INPUT below:

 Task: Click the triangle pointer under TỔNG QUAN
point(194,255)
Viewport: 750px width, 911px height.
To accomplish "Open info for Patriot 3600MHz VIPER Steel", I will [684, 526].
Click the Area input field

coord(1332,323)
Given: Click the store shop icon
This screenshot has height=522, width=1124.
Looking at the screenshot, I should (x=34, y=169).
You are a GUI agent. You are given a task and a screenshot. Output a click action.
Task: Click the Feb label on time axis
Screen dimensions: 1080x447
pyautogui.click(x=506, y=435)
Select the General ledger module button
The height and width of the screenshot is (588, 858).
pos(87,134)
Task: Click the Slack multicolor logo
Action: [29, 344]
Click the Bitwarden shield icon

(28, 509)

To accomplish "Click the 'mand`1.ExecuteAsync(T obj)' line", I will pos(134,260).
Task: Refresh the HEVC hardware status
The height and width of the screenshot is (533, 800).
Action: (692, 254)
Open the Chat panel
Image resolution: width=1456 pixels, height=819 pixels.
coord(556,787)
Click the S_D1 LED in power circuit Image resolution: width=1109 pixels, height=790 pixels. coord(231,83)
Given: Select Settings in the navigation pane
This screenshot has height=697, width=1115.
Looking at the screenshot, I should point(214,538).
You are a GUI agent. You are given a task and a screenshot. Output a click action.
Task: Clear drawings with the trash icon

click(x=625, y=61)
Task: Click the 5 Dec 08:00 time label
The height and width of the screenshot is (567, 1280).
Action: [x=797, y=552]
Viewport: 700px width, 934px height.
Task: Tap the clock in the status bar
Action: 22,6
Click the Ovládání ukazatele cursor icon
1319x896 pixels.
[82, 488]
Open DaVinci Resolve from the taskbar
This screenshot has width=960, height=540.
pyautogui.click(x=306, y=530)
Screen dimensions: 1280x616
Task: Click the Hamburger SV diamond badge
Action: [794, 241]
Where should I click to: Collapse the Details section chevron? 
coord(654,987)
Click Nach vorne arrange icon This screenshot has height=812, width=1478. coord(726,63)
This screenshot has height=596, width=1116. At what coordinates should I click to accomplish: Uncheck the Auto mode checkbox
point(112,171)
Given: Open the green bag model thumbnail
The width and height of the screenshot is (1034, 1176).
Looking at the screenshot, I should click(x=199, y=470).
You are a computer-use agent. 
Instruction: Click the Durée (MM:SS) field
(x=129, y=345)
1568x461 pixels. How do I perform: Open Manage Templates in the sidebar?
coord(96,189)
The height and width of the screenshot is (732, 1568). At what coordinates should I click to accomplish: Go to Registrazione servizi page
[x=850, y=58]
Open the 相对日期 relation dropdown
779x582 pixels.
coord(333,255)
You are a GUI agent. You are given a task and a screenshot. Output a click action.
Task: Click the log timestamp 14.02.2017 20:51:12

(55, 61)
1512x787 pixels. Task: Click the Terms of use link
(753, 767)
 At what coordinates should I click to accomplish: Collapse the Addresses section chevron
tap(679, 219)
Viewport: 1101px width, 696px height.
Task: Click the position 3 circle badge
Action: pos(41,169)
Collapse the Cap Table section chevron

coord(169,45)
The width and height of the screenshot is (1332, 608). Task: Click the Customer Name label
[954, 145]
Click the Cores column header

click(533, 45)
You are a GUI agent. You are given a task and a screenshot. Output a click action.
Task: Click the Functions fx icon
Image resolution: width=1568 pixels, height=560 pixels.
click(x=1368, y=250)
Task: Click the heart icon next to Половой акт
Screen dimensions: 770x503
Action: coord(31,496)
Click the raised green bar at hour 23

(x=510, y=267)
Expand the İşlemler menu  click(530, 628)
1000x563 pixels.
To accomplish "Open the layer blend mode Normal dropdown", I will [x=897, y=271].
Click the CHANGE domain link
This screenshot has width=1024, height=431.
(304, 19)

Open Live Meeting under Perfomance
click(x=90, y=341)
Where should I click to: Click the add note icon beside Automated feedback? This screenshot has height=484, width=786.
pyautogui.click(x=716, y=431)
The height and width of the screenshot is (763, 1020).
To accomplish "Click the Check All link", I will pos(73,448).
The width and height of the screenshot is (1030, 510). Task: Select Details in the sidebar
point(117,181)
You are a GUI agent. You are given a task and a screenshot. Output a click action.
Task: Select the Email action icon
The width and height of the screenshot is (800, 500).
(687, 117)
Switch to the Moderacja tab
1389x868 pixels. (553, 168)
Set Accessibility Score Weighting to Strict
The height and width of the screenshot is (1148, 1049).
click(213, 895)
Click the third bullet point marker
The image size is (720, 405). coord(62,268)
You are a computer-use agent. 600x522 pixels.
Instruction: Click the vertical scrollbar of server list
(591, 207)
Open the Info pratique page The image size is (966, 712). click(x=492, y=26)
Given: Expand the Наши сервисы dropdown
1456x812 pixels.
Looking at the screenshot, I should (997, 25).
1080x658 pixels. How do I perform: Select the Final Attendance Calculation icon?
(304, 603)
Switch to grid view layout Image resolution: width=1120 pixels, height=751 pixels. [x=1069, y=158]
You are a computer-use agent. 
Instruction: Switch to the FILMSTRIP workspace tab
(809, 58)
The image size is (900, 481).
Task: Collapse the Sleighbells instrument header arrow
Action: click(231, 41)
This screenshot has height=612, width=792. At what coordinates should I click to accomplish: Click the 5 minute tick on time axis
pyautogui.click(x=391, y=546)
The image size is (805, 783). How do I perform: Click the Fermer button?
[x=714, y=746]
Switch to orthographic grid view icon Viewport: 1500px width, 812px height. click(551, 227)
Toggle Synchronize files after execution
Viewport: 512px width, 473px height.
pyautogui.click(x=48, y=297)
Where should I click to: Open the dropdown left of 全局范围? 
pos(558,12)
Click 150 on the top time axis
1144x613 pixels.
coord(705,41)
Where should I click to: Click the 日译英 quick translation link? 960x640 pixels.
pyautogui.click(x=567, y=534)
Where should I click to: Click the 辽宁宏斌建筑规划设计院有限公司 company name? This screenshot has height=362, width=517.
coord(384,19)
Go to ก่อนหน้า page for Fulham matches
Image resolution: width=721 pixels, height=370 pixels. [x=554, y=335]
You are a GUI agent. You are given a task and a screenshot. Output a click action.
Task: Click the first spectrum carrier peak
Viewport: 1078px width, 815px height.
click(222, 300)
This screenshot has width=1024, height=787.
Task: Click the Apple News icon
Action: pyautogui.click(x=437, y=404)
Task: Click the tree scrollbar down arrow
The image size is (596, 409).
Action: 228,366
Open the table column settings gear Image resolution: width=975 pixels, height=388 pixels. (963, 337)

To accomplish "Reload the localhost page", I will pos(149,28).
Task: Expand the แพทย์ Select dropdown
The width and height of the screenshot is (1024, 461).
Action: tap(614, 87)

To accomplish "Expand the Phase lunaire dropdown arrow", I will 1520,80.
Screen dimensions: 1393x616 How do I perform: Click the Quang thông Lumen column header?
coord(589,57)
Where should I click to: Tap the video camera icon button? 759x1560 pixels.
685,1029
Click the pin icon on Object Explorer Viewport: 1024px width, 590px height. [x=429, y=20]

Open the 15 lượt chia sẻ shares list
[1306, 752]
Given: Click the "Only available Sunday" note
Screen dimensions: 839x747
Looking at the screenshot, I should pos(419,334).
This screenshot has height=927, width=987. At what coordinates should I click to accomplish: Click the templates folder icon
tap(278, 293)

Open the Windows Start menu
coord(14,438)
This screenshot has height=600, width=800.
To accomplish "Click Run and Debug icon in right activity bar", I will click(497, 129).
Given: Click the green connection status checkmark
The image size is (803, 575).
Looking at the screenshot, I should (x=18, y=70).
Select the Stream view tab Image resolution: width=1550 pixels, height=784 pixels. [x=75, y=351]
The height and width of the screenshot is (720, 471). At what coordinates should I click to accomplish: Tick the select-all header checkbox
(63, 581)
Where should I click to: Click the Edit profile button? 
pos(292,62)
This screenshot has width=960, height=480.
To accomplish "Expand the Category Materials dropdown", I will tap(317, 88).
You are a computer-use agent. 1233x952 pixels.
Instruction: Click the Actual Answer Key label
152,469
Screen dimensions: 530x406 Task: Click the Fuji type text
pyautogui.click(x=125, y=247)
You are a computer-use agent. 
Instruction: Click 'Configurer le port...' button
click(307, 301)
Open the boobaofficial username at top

End of INPUT.

* **THE PROBLEM**:
Copy out each line of the data that includes the string "Expand".

* **EXERCISE ANSWER**:
Expand the İşlemler menu  click(530, 628)
Given: Expand the Наши сервисы dropdown
Task: Expand the แพทย์ Select dropdown
To accomplish "Expand the Phase lunaire dropdown arrow", I will 1520,80.
To accomplish "Expand the Category Materials dropdown", I will tap(317, 88).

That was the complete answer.